In short, I have accused Effective Altruists of ignoring politics and power, but they can reply that their analysis should (or does) include just these issues.

My objections to that broader version of Effective Altruism:

  1. It doesn’t seem original in the way implied by its slogans: e.g., “It has never been more possible for you to have a meaningful, positive impact on a massive scale.” If questions of governance, politics, power, agency, and culture are also relevant, then we have been debating how to have a “positive impact” at large scales for two millennia. I believe that we know less about 21st century political-economic systems and how to change them than we knew about the issues that faced industrialized nation-states in 1950. For instance, there may be no more important question today than how to reduce endemic corruption without resorting to authoritarianism. I don’t believe there are any “evidence-driven interventions” for that problem.
  2. If power and agency matter, then decisions ought to be made by groups that include the poor as well as the rich, and that requires a different set of ideas and skills than the ones that Effective Altruism offers. I say that the right question is not “How can I make the greatest difference?” but “What should we do?” An Effective Altruist could reply that what I should do is always fundamental, because I have to decide what groups to join and how to interact within them. For instance, in a deliberation, what arguments should I personally offer–and to whom–and what responses should I find persuasive? I agree, to a point, that my choices are a primary concern for me. Yet Effective Altruism puts the focus on the wrong intellectual skills. It is all about means/ends rationality to guide individual choice: what are the consequences of my actions? If instead we ask, “What should we do?” then we need skills of listening, interpretation, diplomacy, responsible persuasion, and inspirational leadership.
  3. This version of Effective Altruism still seems vulnerable to the critique J.S. Mill leveled against the early British Utilitarians: it overlooks the cultivation of the inner life. The classical utilitarians had defined the goal of life as happiness and had argued that a society could maximize the happiness of its members by getting its laws right. Mill grew up in that milieu, as the son of a great classical utilitarian. As a young man, he became deeply depressed. He asked himself:

“Suppose that all your objects in life were realized; that all the changes in institutions and opinions which you are looking forward to, could be completely effected at this very instant: would this be a great joy and happiness to you?” And an irrepressible self-consciousness distinctly answered, “No!” At this my heart sank within me: the whole foundation on which my life was constructed fell down. All my happiness was to have been found in the continual pursuit of this end. The end had ceased to charm, and how could there ever again be any interest in the means? I seemed to have nothing left to live for.

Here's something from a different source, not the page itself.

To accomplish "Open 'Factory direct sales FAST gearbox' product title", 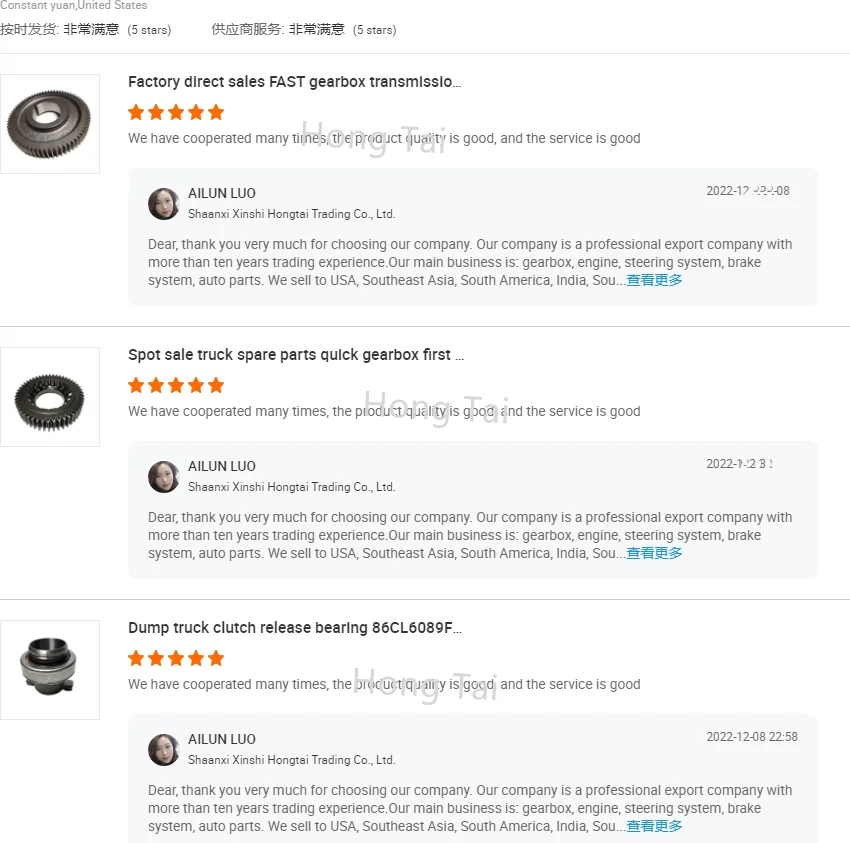I will (x=295, y=82).
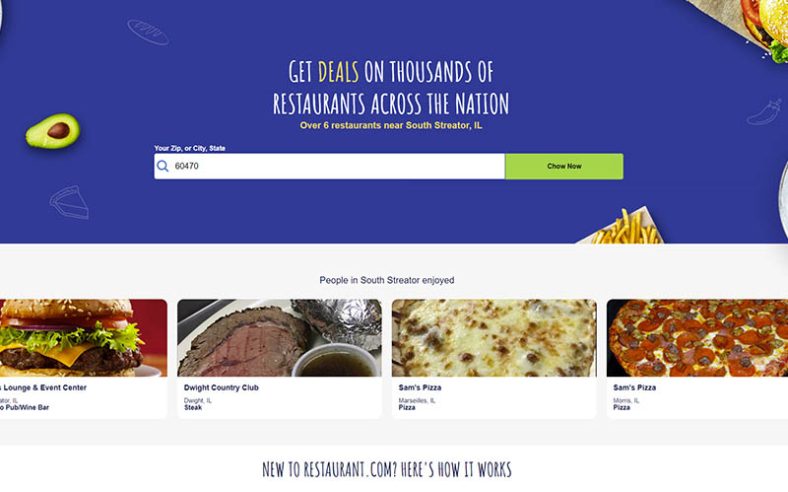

I elaborate Mill’s point as follows: it seems to be necessary for human beings to be involved in making themselves happy or satisfied; no one can simply do that for us. Some people who know no physical pain and have plenty of money are nevertheless miserable to the point of suicide. Poor villagers who live under a repressive government can be happier than wealthy suburbanites who are well treated by the state. Even if the goal were to maximize everyone’s happiness, that couldn’t be accomplished by a world of individuals who were concerned only with others. They would also have to be responsible for themselves. Pure altruism or other-regardingness is not the ideal, because there would then be no one in a position to make each individual happier.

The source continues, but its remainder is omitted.